▶ ABOUT THIS EXERCISE:
Every line of the records below that holds the word "computer" should be copied out.

[THE DATA — start]

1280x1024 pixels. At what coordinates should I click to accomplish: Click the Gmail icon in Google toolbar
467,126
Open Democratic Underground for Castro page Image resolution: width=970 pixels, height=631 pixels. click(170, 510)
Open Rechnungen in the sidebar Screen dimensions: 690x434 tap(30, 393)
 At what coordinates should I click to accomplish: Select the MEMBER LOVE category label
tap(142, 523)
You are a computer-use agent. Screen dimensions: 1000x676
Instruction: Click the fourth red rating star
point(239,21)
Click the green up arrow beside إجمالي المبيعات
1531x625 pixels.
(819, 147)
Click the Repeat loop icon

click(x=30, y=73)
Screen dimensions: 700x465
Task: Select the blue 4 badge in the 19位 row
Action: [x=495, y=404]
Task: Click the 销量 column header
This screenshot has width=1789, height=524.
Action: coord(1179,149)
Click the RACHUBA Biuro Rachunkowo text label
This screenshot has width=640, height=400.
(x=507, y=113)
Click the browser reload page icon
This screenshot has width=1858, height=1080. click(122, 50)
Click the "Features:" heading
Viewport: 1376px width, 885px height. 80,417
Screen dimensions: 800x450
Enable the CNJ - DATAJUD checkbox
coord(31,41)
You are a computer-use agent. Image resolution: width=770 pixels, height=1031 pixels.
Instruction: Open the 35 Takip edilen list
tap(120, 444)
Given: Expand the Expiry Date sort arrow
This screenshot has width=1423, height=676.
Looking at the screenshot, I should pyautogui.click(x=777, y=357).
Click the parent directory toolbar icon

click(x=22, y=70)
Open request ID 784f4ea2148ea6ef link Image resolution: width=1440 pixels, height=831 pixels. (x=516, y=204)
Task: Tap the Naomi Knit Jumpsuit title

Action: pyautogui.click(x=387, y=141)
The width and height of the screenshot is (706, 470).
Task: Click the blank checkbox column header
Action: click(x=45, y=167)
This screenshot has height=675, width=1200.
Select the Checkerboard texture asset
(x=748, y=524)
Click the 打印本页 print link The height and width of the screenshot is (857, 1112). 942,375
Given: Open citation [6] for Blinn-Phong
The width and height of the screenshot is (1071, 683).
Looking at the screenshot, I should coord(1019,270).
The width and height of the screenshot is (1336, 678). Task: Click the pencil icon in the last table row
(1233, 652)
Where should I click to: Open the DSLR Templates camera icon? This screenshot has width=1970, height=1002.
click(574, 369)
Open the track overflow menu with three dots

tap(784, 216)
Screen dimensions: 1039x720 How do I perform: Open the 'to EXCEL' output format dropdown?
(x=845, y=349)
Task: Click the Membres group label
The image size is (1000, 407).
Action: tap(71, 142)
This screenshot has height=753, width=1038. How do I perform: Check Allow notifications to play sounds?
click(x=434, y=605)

[THE DATA — finish]

▶ ANSWER TO THE PROBLEM:
You are a computer-use agent. Screen dimensions: 1000x676
You are a computer-use agent. Image resolution: width=770 pixels, height=1031 pixels.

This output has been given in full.